We eventually move on to the idea that Russians are somehow prone to collective emotion and political excess, which Figes illustrates by reference to the Populists of the 19th century and the Bolsheviks of the 20th. He sees a quasi-religious angle to the Russian revolution, anchored in the nation’s past. Soviets wrestled with how to transform the backwardness of Russian society, and their attempts were too radical and wide-ranging to have succeeded anywhere, perhaps least of all in such a backward nation. Excesses developed easily and were widespread.

Where the book falls down, in my estimation, is in the burden of too much detail, too much reference to the minutiae of various paintings, operas, ballets etc. In places it’s repetitive, in others it doesn’t make for clarity when you can’t see the paintings, for example; there are some illustrations included, but too few for the general reader to follow Figes’ analysis.

The section on Soviet art and culture feels very much tacked on to the rest of the book and not linked with Figes general thesis; clearly late capitalism and its effects were much more extreme in that country than in the rest of Europe, which links in with the idea that Russia did not go through the bourgeois phase, in the Marxist interpretation of history and economic development. I got the impression that Figes regards the art and culture of the Soviet era as an aberration; he is almost dismissive of it. He spends as much time on emigres as the homeland. However, he is interesting on artists’ experiences of exile, and how its effects were far broader than we can imagine.

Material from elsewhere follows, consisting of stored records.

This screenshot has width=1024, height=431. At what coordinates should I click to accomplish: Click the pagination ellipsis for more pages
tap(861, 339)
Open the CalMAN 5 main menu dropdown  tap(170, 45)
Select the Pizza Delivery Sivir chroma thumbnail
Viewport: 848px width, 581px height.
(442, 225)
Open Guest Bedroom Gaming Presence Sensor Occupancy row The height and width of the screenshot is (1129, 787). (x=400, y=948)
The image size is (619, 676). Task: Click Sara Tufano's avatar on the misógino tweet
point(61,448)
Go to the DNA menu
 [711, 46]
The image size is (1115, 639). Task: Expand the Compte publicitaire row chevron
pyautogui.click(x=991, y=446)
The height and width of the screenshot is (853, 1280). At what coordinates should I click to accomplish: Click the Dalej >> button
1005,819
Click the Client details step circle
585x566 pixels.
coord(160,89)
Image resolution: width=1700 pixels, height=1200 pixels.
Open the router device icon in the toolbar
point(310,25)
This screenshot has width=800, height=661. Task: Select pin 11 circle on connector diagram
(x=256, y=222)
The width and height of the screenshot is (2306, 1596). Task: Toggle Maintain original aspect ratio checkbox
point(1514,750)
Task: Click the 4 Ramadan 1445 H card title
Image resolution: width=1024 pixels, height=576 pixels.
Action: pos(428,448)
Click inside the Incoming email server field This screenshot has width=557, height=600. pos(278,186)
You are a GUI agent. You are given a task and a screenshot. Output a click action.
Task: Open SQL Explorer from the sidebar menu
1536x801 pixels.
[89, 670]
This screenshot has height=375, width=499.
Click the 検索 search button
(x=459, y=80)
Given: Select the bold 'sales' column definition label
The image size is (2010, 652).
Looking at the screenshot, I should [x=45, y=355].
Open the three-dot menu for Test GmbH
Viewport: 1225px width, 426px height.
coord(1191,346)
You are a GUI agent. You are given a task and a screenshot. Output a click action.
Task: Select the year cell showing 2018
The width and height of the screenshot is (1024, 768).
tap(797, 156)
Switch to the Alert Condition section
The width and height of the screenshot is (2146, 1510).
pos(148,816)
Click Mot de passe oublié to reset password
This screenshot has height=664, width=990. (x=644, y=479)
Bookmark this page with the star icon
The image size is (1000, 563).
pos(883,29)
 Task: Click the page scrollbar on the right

Russia is obviously a country of extremes, and this must be connected with the sheer physical vastness of the country; even the USA, another vast and extreme nation in some ways, is only half the size. The church is very much a tool of the state; it reinforced Tsarist power, and was even invoked by Stalin in the darkest days of the Great Patriotic War. It is very different from Western Christianity, anchored in ritual, rather than based on theology.

It’s a useful book and I learned quite a lot from it; my sense of the background to Russian history is rather clearer, and yet the overall effect was not as coherent as I had hoped.

2020: My Year of Reading

December 29, 2020

No need to remind you what a weird year it has been. When lockdown arrived, naturally someone like me thought, “Well, OK, time to hunker down and get on with lots of reading..” Only it didn’t turn out that way. I found myself dithering a great deal, unable to choose what to settle down with. So I ended up reading quite a lot of magazines, and articles I’d saved offline on all kinds of different topics, tidying up my reading loose-ends if you like, but also, I increasingly felt, frittering away useful reading time. Overall this year I have actually completed slightly fewer books than usual. And the tidying up of my library, and the weeding out and disposing of many books that I know I’m never going to open again, has proceeded apace and some 250+ books have made their way to benefit Amnesty International at some point in the future. I think I’m now down to only 1700 or so books now!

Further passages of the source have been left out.